El primer ministro francés, Manuel Valls, reflejaba en una entrevista reciente cómo su país se interrogaba por el lugar del islam en la sociedad francesa. Expresaba su deseo de que la sociedad francesa pudiera demostrar que el islam es compatible con la laicidad y la democracia. El ministro pedía a la sociedad francesa que lograra algo que el islam todavía no ha conseguido hacer por sí mismo: mostrar que el binomio islam-laicidad es factible, conseguir integrar la laicidad en su visión del mundo.
El islam lleva implicado en esta tarea desde el siglo XIX, cuando tuvo sus primeros contactos con la Francia napoleónica, conoció las ideas de la Ilustración y trató de integrarlas en la islamicidad, pero todavía no ha encontrado la solución. Es más, la mayoría de los acontecimientos actuales relacionados con él son consecuencia de la crisis de identidad que este proceso ha abierto en su ser y que le provoca una tensión desgarradora. A primera vista parece que el islam en sí mismo es laico, es una religión sin Iglesia, sin clero, sin jerarquía, sin sínodos ni concilios, ¿por qué, entonces, se resiste a la separación entre el Estado y la religión?

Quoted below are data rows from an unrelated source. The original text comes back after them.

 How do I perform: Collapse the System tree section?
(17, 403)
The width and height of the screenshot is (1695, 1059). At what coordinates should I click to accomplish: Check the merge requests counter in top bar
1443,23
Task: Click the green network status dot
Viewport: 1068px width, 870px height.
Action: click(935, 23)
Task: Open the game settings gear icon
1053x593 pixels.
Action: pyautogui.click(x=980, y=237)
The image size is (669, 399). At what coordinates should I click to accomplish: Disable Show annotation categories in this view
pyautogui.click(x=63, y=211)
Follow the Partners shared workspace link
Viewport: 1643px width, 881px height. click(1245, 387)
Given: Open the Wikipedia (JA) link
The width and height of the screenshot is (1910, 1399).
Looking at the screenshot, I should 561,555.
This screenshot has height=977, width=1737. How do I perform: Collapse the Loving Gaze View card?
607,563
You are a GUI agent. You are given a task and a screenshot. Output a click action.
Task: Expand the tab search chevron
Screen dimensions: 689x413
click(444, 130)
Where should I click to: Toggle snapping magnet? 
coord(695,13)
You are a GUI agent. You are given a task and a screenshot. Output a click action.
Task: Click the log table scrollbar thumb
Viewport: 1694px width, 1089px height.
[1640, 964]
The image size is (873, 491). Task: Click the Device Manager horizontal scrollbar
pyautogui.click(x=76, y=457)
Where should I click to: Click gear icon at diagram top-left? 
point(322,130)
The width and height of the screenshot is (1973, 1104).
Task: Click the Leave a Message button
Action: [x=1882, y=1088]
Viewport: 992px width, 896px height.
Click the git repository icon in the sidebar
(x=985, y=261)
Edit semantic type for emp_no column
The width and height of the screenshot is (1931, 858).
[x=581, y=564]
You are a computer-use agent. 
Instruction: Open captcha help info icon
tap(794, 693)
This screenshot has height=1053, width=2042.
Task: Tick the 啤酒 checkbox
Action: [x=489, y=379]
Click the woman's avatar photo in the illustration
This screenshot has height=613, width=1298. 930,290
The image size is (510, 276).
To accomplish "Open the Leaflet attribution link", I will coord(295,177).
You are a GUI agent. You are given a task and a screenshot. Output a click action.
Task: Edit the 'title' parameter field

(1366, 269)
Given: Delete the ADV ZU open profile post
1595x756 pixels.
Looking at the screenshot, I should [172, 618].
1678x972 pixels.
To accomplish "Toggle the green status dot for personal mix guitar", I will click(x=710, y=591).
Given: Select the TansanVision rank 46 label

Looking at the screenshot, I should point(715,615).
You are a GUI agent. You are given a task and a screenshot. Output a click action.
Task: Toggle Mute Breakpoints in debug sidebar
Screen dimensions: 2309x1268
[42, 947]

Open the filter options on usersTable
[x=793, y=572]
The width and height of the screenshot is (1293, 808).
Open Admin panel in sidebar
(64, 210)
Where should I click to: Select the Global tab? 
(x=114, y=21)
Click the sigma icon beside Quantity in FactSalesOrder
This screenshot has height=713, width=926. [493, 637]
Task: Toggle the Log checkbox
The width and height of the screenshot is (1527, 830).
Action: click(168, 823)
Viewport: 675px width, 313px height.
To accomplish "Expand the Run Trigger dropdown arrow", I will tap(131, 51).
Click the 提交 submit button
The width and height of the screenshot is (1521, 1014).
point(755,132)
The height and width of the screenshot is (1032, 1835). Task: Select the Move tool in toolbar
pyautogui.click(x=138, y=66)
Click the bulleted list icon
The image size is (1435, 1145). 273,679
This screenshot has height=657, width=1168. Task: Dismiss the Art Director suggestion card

¿Cuántos países son oficialmente islámicos de aquellos cuya religión mayoritaria es el islam? Más bien, pocos. El tunecino Hamadi Redissi, profesor de Derecho y Ciencias Políticas en Túnez, en su libro La tragedia del islam moderno aporta una respuesta: la laicidad islámica es, en realidad, «una monarquía constitucional» en la que el islam reina y el Estado gobierna. Clasifica estos países en cuatro clases: los que se reconocen islámicos, los que declaran que la religión del Estado es el islam, los que guardan silencio sobre su islamicidad, pero constitucionalizan la sharia y los explícitamente laicos (únicamente Turquía).
Todos ellos comparten una constante, la estatización del dominio religioso porque todos cuentan con departamentos para supervisar el islam, el personal religioso tiene la categoría de funcionariado y en la justicia, a pesar de estar generalmente secularizada, prevalecen los principios de la sharia.
Este concepto junto con otros que la modernidad europea le mostró (la democracia, la tolerancia, la ciudadanía o el pluralismo) y que ha tratado de asumir, le provocaron una crisis de identidad que todavía perdura. Se habla de que el islam tiene muchas caras, la fundamentalista, la tolerante, la política, la religiosa (el propio Manuel Valls decía que quiere ayudar al 99% de los musulmanes franceses que viven un islam tranquilo y respetuoso) e incluso los propios musulmanes no se ponen de acuerdo acerca de lo que el islam recomienda o desaprueba con rotundidad.
Todo ello, síntomas de que su choque con la modernidad le ha hecho saltar por los aires. Para Hamadi Redissi, tiene muchas caras porque ahora no tiene ninguna propia, ha quedado reducido a astillas que cada uno reúne para su propio provecho. Se debate entre la fascinación avergonzada por el modelo occidental y el temor definitivo por el hundimiento de sus propios valores que parecen incompatibles con este modelo.
Por ahora, la laicidad del Estado islámico es solo aparente y la auto-denominación del Estado Islámico como tal es un guiño a la laicidad, es la negación intencionada de la posibilidad de laicizar el islam. ¿Se vislumbra alguna solución? Que esta crisis le sirva para descubrir si en el verdadero islam tiene cabida la modernidad. Si la respuesta es positiva, lo demuestre la sociedad francesa o la tunecina, islam y laicidad serán por fin compatibles. Si es negativa, habrá que admitir sin más que el verdadero islam da al César lo que hay que dar a Dios, que el Estado laico sólo gobierna y cede la corona al islam, y que los Estados seguirán siendo islámicos o Islámicos explícita o tácitamente.